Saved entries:
* * * * * * *

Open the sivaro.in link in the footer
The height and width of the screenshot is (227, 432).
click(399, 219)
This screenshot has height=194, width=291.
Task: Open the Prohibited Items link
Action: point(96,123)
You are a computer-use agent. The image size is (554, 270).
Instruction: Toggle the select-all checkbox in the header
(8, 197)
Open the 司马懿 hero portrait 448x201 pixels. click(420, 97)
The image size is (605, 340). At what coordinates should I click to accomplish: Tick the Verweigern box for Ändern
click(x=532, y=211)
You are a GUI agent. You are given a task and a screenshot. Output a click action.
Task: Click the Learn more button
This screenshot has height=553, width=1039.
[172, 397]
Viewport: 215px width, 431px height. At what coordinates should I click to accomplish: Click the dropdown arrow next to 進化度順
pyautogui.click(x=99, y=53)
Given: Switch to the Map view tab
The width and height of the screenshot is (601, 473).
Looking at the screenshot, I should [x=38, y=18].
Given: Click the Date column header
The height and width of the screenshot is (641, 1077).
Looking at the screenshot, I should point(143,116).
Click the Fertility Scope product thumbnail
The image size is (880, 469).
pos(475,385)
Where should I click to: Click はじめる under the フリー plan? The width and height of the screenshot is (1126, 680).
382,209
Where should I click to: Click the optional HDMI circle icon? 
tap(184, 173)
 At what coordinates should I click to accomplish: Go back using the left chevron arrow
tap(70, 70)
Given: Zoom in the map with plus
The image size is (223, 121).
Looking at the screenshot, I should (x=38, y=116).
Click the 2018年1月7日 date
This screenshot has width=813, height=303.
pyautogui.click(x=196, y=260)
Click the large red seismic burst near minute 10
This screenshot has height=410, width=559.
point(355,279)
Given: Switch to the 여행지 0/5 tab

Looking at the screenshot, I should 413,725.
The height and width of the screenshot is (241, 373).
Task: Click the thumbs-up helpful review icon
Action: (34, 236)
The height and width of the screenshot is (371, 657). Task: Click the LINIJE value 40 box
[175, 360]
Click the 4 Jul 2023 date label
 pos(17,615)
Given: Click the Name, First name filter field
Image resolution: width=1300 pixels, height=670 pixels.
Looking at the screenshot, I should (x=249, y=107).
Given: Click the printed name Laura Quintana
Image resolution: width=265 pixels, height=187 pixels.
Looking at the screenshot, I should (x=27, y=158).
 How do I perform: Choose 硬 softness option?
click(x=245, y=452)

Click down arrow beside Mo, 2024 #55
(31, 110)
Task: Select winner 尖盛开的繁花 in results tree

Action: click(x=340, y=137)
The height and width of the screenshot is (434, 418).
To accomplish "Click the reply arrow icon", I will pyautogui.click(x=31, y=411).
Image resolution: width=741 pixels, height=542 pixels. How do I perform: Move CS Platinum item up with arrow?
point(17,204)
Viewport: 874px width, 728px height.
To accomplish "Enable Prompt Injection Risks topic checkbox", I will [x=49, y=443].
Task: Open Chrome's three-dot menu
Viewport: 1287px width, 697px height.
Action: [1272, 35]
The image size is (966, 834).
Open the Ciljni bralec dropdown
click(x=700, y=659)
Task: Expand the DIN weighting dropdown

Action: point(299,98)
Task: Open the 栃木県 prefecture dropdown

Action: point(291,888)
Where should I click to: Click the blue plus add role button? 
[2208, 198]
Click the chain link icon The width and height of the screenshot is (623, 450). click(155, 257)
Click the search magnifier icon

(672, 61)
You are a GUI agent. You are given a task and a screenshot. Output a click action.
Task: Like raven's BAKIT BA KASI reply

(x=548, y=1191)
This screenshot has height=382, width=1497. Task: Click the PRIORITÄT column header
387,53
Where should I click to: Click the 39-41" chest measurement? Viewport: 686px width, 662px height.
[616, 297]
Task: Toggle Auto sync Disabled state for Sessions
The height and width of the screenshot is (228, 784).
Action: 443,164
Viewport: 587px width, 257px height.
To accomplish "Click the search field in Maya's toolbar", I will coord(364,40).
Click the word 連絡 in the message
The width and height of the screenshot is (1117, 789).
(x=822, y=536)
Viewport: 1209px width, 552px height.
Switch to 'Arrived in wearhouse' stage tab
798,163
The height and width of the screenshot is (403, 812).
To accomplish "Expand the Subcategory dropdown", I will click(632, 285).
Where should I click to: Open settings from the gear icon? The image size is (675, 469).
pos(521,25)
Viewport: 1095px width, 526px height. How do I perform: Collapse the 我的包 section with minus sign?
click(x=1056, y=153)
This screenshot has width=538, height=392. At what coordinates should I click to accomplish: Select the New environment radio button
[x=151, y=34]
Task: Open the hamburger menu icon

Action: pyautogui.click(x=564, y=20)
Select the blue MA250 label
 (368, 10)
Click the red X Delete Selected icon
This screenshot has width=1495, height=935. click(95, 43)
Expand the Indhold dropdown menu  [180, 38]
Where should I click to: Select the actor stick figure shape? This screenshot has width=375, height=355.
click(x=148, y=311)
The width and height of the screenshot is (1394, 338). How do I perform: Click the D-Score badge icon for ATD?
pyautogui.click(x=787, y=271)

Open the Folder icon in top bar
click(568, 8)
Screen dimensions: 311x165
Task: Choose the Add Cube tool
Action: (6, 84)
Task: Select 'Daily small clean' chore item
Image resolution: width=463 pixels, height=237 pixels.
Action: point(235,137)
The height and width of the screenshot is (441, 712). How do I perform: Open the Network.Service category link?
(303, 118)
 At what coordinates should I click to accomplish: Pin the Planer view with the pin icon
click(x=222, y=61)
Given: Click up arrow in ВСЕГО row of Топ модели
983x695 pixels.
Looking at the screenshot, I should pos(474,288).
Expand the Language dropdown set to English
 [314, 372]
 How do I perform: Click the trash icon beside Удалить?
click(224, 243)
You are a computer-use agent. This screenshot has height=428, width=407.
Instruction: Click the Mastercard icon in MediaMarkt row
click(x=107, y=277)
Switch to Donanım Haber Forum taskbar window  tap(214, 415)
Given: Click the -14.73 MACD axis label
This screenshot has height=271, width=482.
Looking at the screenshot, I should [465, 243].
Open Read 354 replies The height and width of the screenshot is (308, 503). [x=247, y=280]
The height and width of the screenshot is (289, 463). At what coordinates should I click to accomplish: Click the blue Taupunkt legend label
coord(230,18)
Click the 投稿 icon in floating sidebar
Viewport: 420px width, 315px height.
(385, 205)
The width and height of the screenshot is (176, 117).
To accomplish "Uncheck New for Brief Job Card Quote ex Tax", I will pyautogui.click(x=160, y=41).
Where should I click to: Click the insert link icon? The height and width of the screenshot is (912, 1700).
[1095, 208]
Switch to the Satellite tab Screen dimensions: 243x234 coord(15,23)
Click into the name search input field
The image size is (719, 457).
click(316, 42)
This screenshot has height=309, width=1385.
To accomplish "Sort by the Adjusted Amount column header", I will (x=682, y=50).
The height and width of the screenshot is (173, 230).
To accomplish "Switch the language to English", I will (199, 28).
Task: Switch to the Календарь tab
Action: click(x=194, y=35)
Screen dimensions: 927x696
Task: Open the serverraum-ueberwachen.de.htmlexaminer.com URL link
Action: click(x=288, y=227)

* * * * * * *

• _Assignment_
Write out only the lines that run from the line containing "The height and width of the screenshot is (228, 784)." through the line containing "Viewport: 587px width, 257px height.", both included, exactly as they appear above.

• _Answer for the task_
The height and width of the screenshot is (228, 784).
Action: 443,164
Viewport: 587px width, 257px height.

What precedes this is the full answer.